WORK INSTRUCTIONS => After locating the line containing "Task: Click the search magnifier icon" in the entries below, please write out that line and the rest through the end exactly. Omit pictures.

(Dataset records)
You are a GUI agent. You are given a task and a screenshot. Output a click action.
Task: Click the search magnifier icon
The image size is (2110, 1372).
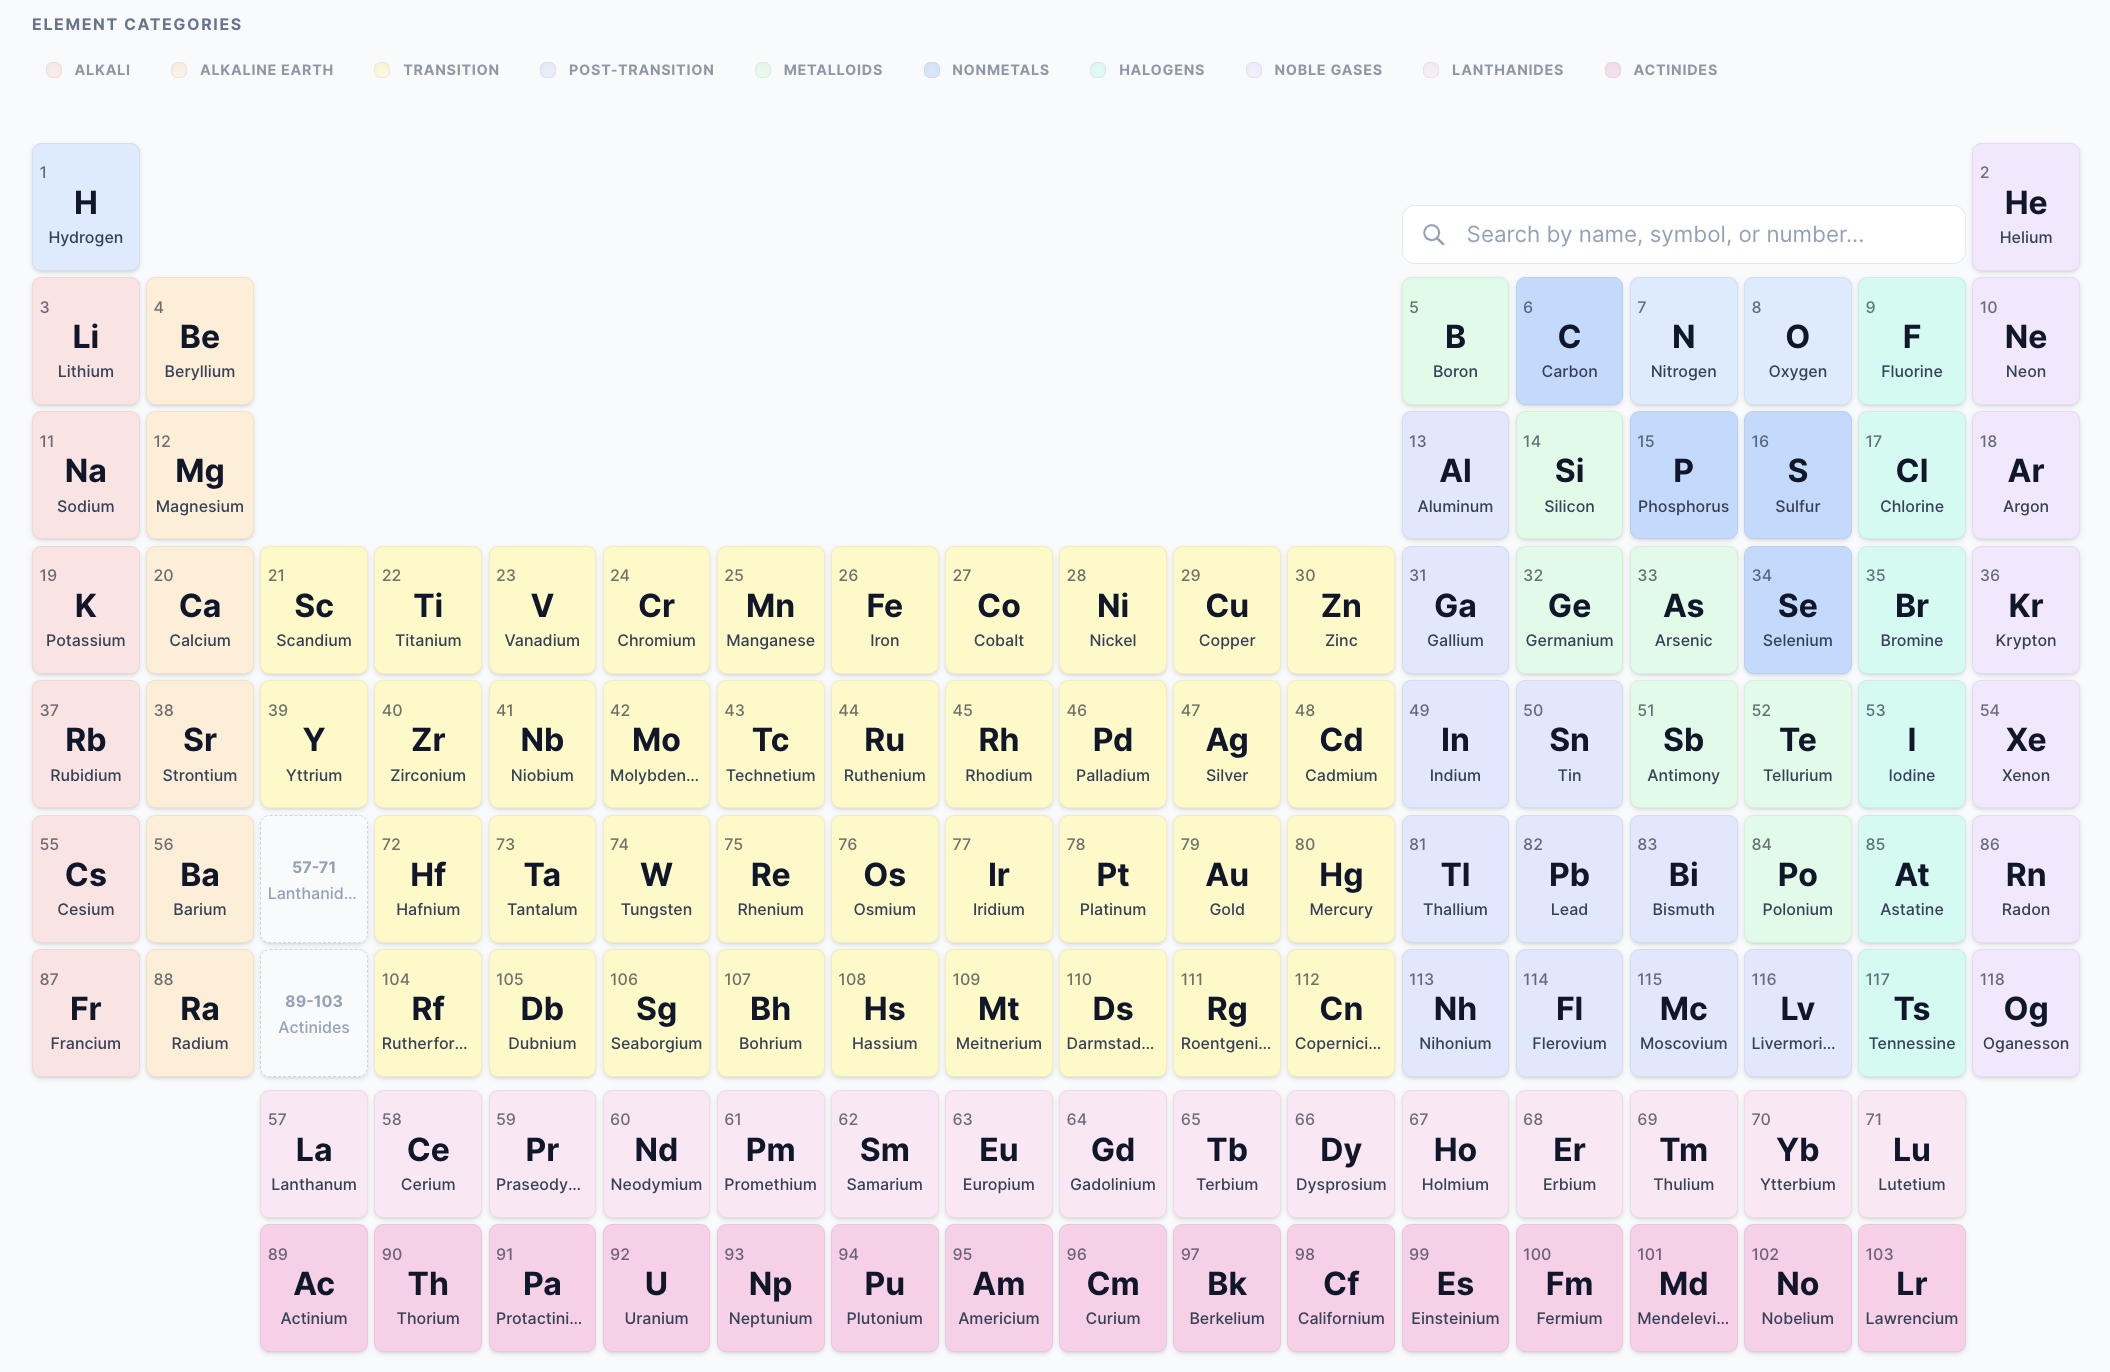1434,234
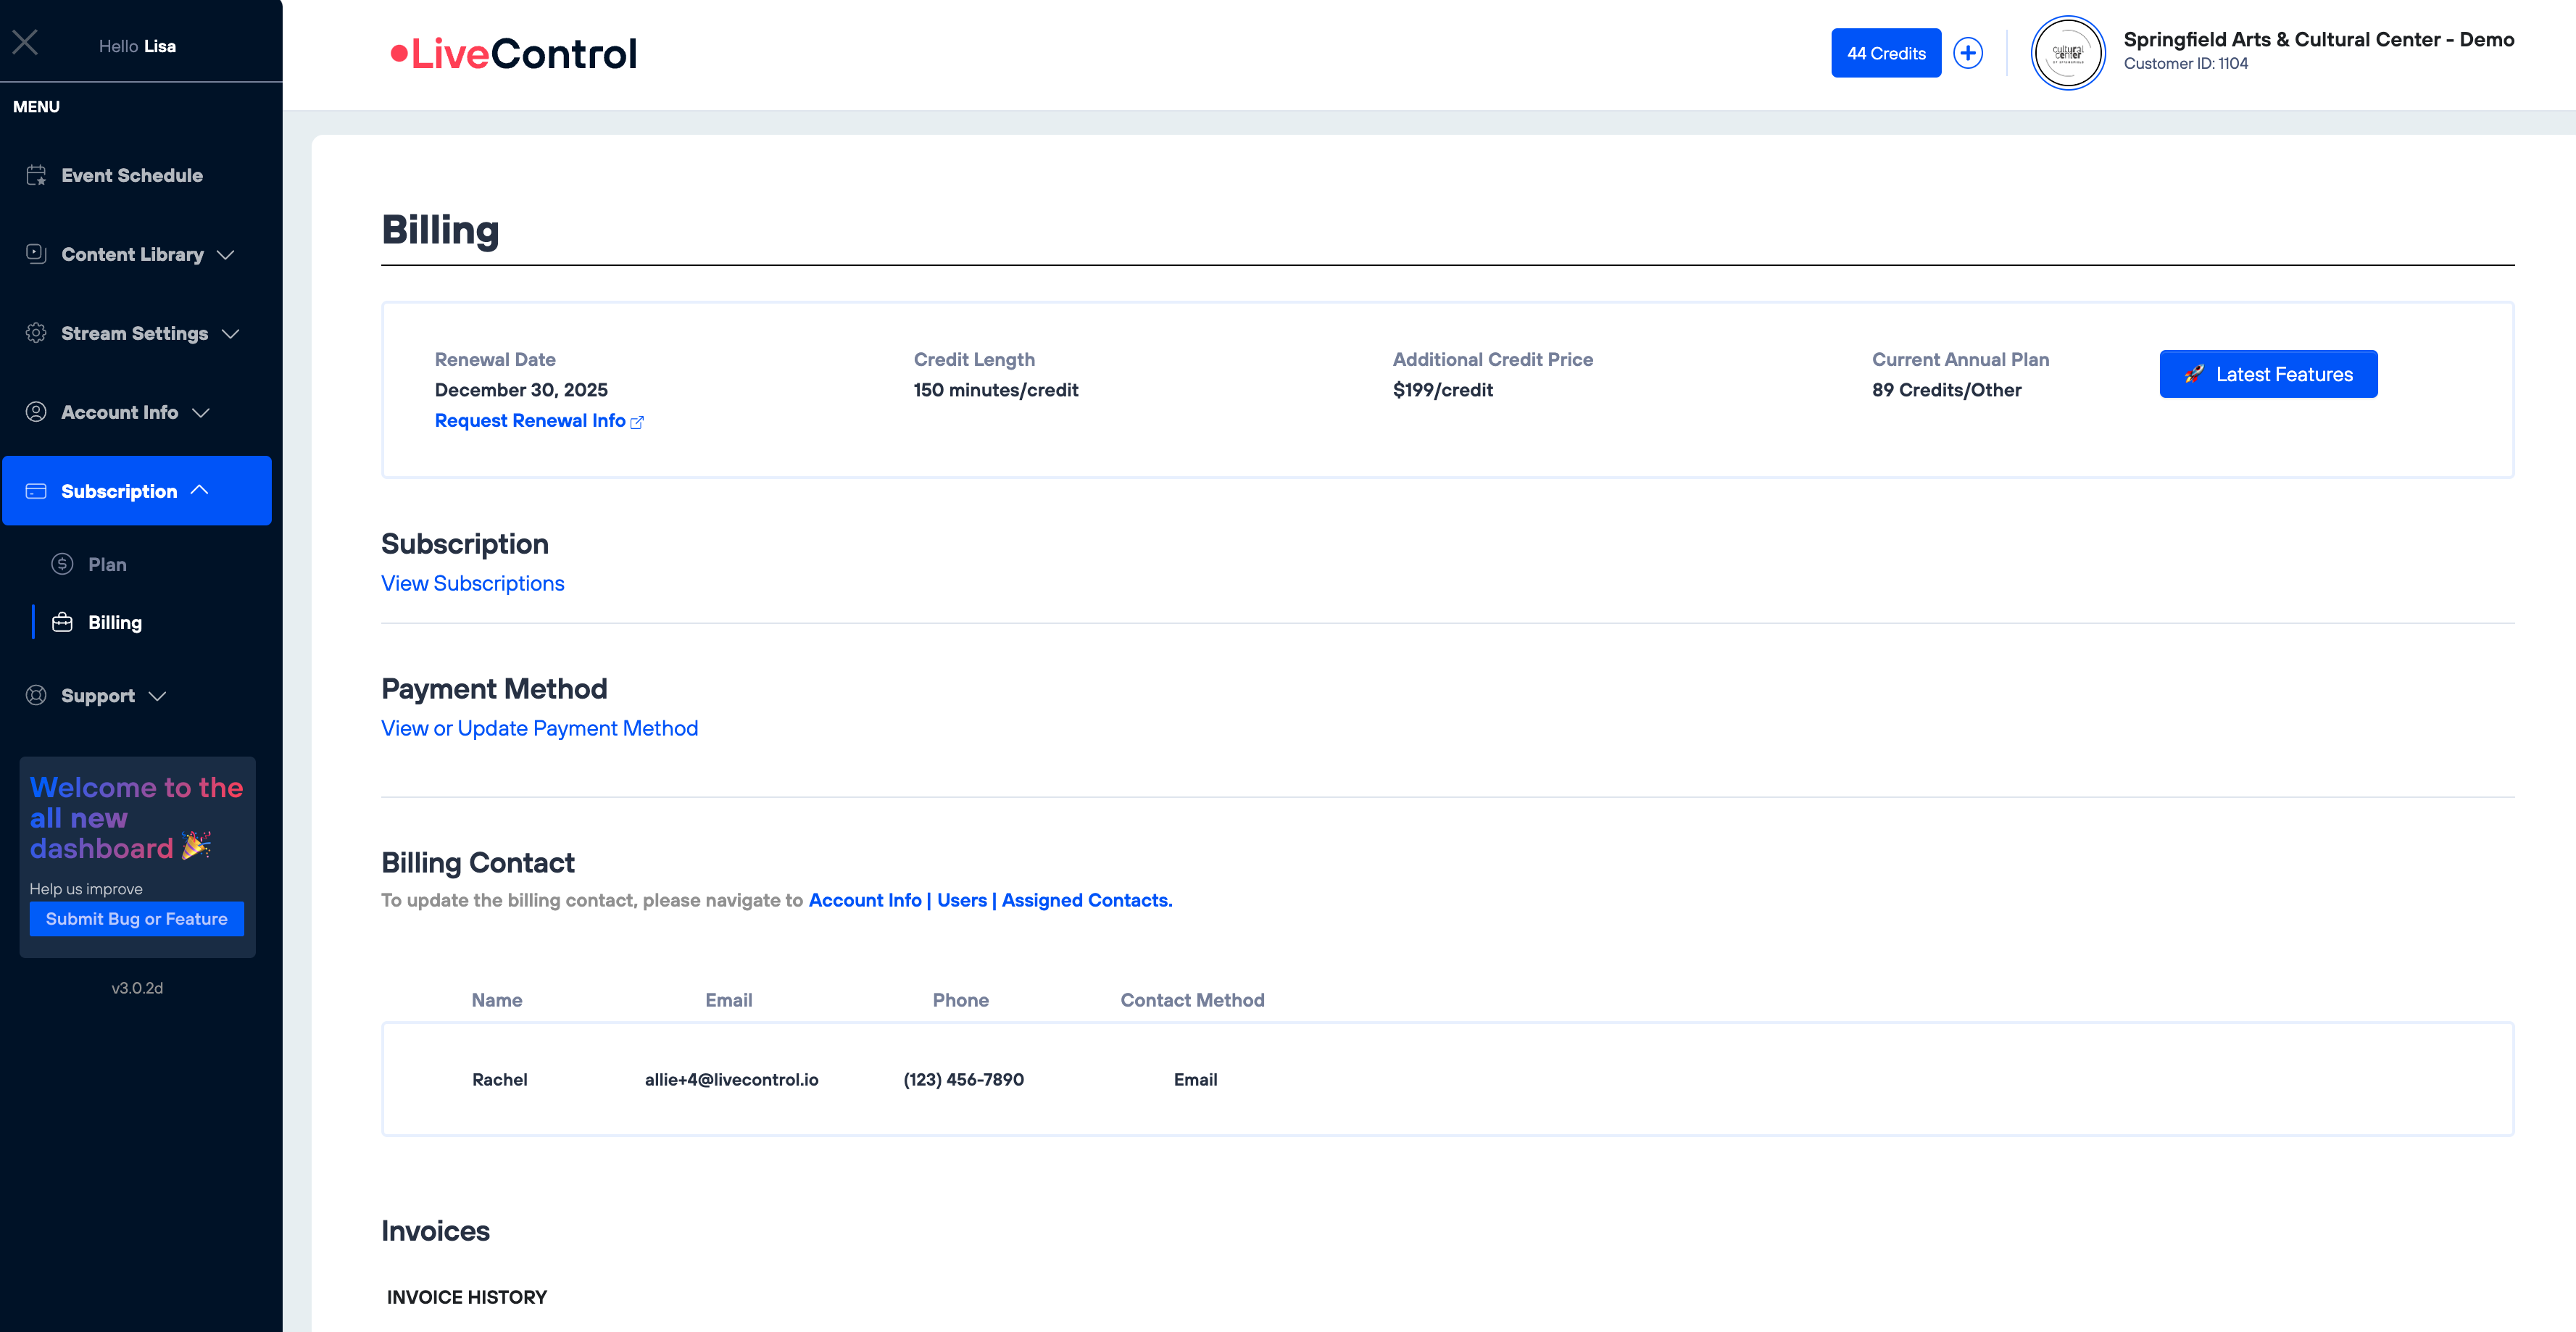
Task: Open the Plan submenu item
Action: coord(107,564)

SOLUTION TO THE PROBLEM =>
Task: Click the search magnifier icon
The image size is (2110, 1372).
1434,234
Task: Open the Plan submenu item
Action: coord(107,564)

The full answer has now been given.